§ **EXERCISE**:
Your task is to copy every line below that contains the word "computer".

___ DATA TO PROCESS ___

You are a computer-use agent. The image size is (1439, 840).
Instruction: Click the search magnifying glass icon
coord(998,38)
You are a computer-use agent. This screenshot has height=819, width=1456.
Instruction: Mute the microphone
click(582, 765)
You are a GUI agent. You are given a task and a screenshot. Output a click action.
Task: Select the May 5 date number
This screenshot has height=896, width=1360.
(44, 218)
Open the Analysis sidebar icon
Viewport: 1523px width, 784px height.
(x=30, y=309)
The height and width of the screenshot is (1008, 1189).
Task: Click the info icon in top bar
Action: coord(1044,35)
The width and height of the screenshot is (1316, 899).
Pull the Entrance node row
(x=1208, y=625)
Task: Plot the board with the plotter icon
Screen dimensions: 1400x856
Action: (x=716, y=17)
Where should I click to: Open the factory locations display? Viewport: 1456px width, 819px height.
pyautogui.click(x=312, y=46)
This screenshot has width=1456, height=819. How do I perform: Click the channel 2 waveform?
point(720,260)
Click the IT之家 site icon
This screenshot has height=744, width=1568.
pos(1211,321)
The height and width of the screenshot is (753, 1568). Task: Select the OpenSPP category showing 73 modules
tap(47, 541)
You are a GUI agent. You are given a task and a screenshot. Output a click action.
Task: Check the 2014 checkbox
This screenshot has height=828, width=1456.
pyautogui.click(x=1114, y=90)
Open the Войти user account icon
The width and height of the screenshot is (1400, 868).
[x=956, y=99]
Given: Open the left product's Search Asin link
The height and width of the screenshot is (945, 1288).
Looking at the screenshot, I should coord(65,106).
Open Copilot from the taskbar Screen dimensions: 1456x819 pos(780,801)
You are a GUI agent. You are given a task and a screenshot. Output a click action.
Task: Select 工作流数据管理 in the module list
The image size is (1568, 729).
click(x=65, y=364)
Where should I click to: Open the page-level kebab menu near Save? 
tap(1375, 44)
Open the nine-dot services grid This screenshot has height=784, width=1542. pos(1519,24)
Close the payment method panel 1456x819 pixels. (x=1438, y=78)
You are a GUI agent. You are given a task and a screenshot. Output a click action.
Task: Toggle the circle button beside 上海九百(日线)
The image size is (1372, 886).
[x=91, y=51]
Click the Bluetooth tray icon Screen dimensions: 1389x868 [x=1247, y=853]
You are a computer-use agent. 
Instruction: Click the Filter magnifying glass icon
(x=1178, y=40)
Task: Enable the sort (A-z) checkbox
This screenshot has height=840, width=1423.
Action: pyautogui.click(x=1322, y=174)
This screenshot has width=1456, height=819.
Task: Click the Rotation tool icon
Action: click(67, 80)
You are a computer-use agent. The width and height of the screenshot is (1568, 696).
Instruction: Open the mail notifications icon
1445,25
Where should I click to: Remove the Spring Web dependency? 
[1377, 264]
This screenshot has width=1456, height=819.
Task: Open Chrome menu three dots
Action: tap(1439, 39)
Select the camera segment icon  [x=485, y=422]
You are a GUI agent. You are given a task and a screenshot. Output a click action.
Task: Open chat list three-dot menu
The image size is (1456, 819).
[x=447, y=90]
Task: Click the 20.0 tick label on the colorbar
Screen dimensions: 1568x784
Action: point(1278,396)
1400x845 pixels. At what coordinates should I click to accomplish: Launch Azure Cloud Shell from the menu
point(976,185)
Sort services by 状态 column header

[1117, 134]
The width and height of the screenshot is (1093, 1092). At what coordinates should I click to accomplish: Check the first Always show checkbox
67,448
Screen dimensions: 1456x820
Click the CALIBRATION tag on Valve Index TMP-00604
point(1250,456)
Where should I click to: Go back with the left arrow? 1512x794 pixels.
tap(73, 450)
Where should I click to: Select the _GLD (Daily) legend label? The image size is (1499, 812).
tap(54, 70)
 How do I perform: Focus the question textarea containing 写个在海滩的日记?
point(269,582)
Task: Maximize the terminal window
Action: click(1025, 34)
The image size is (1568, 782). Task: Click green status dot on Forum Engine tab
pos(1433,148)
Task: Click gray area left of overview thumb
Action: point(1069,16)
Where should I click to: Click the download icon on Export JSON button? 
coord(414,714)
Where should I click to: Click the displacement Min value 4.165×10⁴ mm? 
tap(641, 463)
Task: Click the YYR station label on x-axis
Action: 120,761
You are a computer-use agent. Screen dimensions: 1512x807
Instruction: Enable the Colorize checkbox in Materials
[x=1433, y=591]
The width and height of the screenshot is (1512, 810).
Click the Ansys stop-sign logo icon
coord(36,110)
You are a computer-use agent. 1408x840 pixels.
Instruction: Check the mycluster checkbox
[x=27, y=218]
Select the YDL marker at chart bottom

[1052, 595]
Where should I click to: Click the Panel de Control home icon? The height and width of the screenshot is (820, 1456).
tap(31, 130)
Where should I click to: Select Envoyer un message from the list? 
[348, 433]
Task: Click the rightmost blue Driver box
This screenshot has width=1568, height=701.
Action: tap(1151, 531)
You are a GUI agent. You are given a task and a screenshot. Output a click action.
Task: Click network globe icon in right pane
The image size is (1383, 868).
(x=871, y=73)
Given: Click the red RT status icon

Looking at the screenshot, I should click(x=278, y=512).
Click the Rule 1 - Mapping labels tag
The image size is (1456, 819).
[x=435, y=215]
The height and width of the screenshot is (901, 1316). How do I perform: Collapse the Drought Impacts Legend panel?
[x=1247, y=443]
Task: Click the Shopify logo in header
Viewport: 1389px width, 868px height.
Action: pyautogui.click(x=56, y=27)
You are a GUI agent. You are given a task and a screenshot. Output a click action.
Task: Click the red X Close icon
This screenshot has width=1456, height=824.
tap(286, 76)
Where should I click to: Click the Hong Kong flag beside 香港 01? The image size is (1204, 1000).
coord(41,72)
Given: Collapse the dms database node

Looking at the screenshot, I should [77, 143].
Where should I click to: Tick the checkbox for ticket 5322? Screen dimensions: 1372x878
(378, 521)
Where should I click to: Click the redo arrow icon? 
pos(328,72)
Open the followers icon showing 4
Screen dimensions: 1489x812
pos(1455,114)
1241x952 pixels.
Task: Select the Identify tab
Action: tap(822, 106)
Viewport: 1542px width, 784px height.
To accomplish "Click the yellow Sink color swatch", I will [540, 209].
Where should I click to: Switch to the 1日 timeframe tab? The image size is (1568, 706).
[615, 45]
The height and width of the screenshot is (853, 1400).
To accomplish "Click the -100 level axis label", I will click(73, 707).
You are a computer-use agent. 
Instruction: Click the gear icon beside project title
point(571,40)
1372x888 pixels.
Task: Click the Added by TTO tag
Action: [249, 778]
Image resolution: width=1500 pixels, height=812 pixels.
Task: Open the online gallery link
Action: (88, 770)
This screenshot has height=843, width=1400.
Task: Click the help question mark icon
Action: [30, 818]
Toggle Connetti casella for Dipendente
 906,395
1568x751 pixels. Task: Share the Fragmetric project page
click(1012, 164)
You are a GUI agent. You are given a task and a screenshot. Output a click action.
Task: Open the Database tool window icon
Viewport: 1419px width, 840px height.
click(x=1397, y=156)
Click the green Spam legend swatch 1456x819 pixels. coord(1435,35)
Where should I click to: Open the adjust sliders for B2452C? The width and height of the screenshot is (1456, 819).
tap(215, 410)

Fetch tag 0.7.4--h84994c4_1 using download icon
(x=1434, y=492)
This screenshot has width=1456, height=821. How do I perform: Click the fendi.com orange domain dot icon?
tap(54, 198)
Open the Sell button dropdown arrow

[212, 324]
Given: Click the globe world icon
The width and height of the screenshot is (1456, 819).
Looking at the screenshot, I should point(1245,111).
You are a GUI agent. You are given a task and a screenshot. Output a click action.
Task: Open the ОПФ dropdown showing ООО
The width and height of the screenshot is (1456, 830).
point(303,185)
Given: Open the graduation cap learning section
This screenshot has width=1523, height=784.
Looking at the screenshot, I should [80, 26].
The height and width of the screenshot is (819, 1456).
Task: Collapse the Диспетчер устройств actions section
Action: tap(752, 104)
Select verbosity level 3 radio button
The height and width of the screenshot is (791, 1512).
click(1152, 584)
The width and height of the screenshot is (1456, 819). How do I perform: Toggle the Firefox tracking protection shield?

___

§ **RESULT BELOW**:
You are a computer-use agent. The image size is (1439, 840).
You are a computer-use agent. This screenshot has height=819, width=1456.
You are a computer-use agent. 
You are a computer-use agent. The width and height of the screenshot is (1568, 696).
You are a computer-use agent. Screen dimensions: 1512x807
You are a computer-use agent. 1408x840 pixels.
You are a computer-use agent. 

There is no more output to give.